For anyone who has ever felt like they don't belong, Sigh, Gone shares an irreverent, funny, and moving tale of displacement and assimilation woven together with poignant themes from beloved works of classic literature.
In 1975, during the fall of Saigon, Phuc Tran immigrates to America along with his family. By sheer chance they land in Carlisle, Pennsylvania, a small town where the Trans struggle to assimilate into their new life. In this coming-of-age memoir told through the themes of great books such as The Metamorphosis, The Scarlet Letter, The Iliad, and more, Tran navigates the push and pull of finding and accepting himself despite the challenges of immigration, feelings of isolation, and teenage rebellion, all while attempting to meet the rigid expectations set by his immigrant parents.

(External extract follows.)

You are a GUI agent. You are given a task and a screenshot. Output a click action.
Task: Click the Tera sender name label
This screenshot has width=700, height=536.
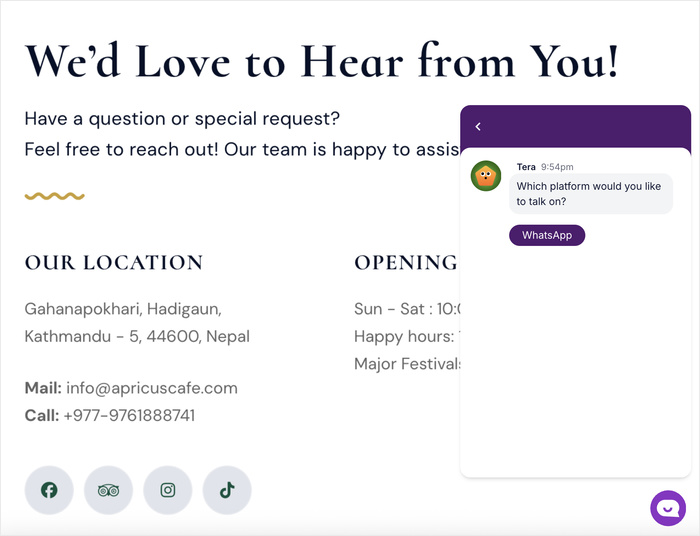click(526, 167)
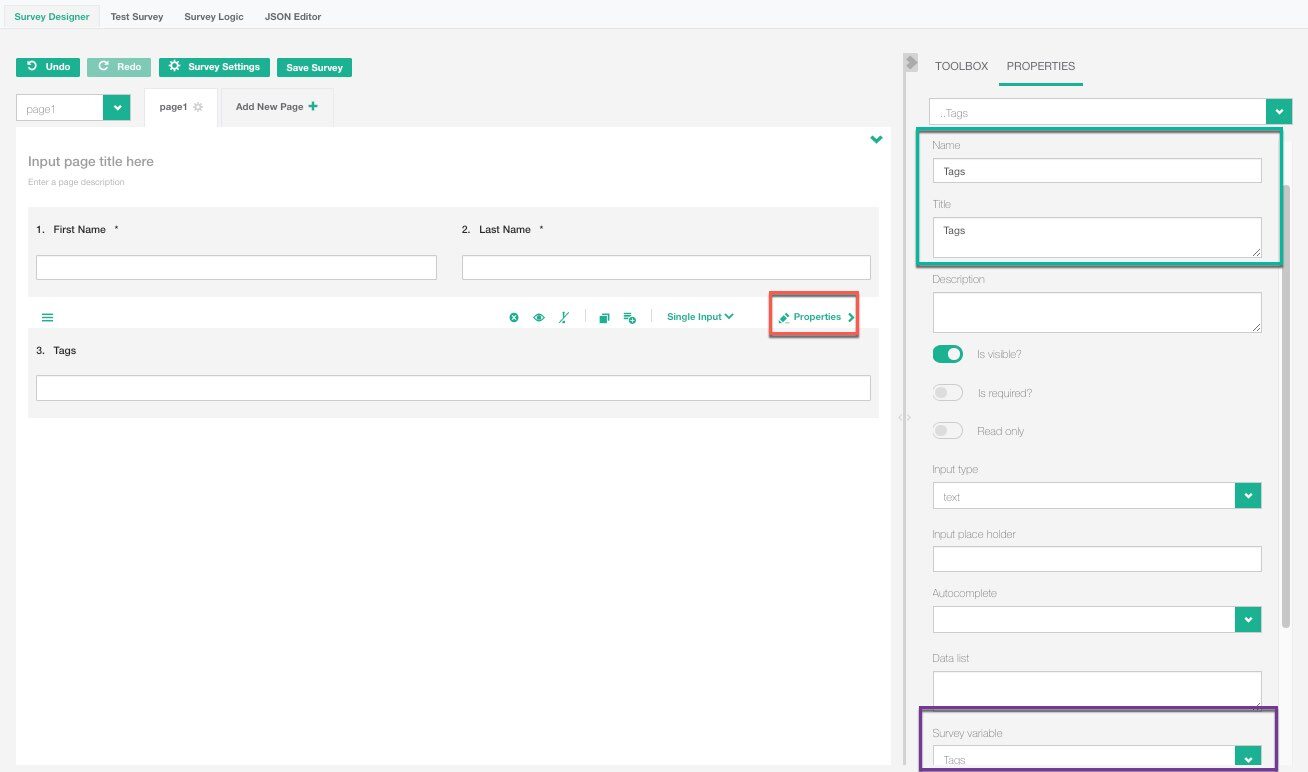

Appealing to fans of coming-of-age memoirs such as Fresh Off the Boat, Running with Scissors, or tales of assimilation like Viet Thanh Nguyen's The Displaced and The Refugees, Sigh, Gone explores one man’s bewildering experiences of abuse, racism, and tragedy and reveals redemption and connection in books and punk rock. Against the hairspray-and-synthesizer backdrop of the ‘80s, he finds solace and kinship in the wisdom of classic literature, and in the subculture of punk rock, he finds affirmation and echoes of his disaffection. In his journey for self-discovery Tran ultimately finds refuge and inspiration in the art that shapes—and ultimately saves—him.